WHAT IS BEING ASKED:
Would you print only the lines running from the one with "Open the pixel/inch resolution unit dropdown" to the final line of the data below, word for word and without pictures?

[SOURCE MATERIAL Boundary: Start]

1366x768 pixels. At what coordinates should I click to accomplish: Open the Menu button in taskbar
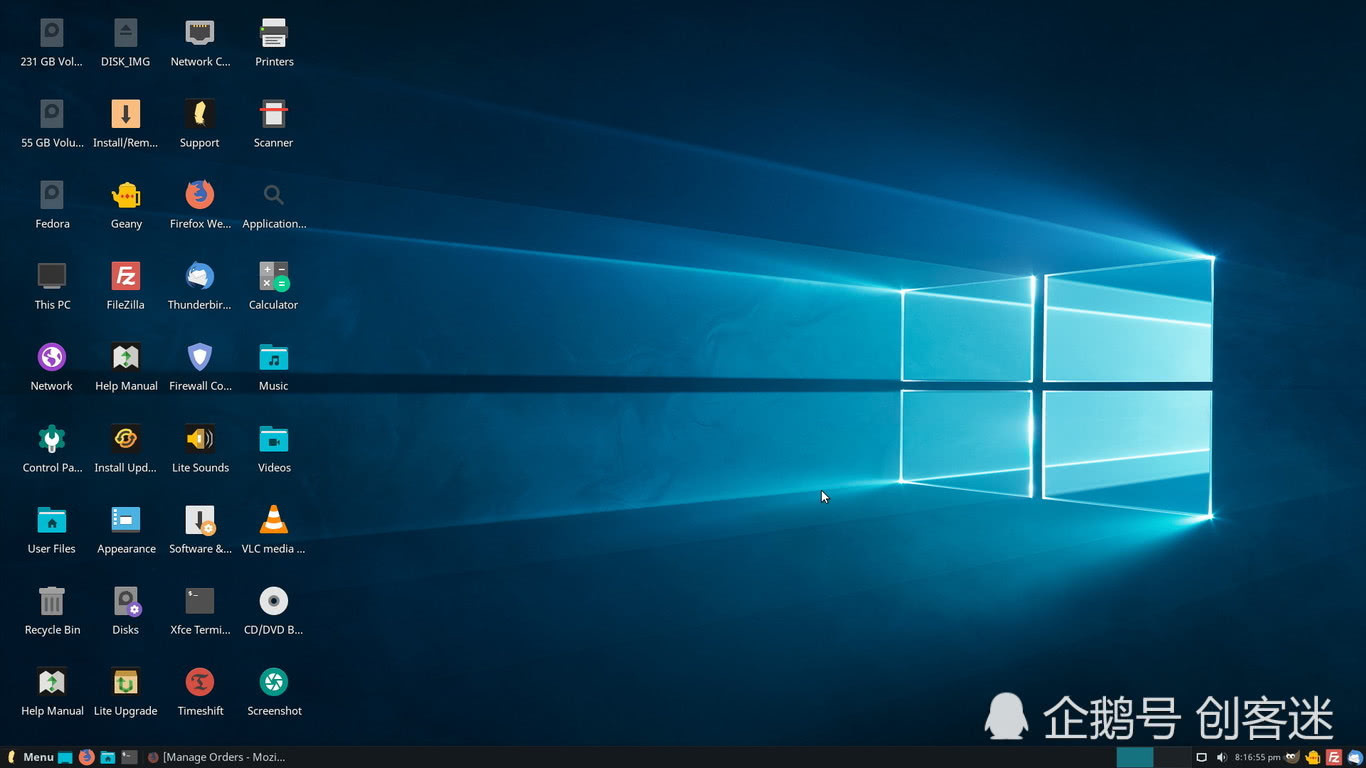point(30,757)
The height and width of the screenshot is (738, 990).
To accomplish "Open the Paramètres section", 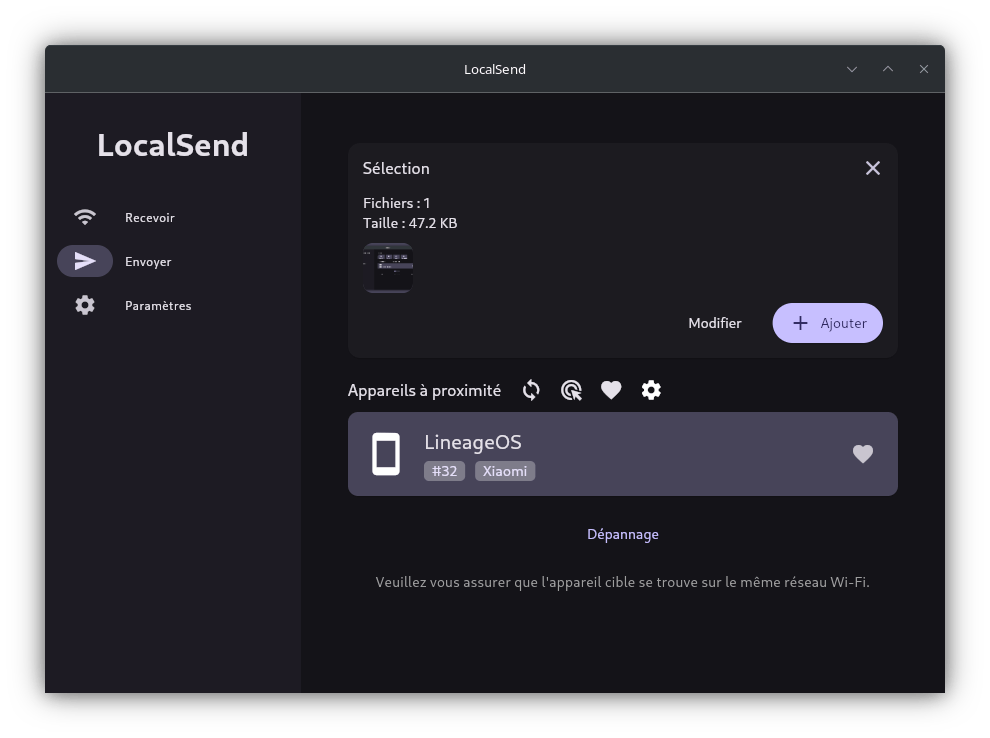I will click(158, 305).
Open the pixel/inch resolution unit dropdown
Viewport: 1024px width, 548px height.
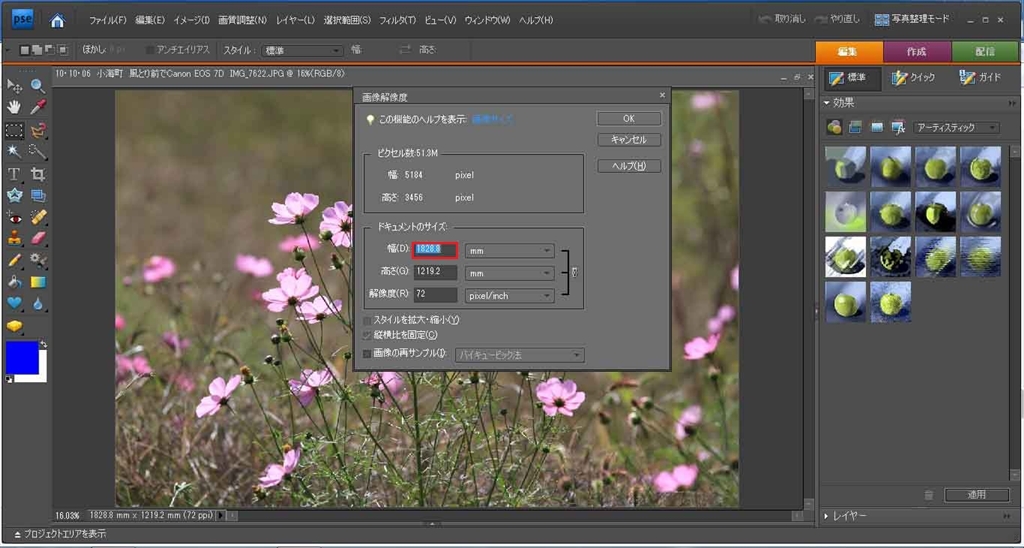(x=509, y=296)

[SOURCE MATERIAL Boundary: End]

SOLUTION FOR THIS EXERCISE:
Open the pixel/inch resolution unit dropdown
Viewport: 1024px width, 548px height.
(x=509, y=296)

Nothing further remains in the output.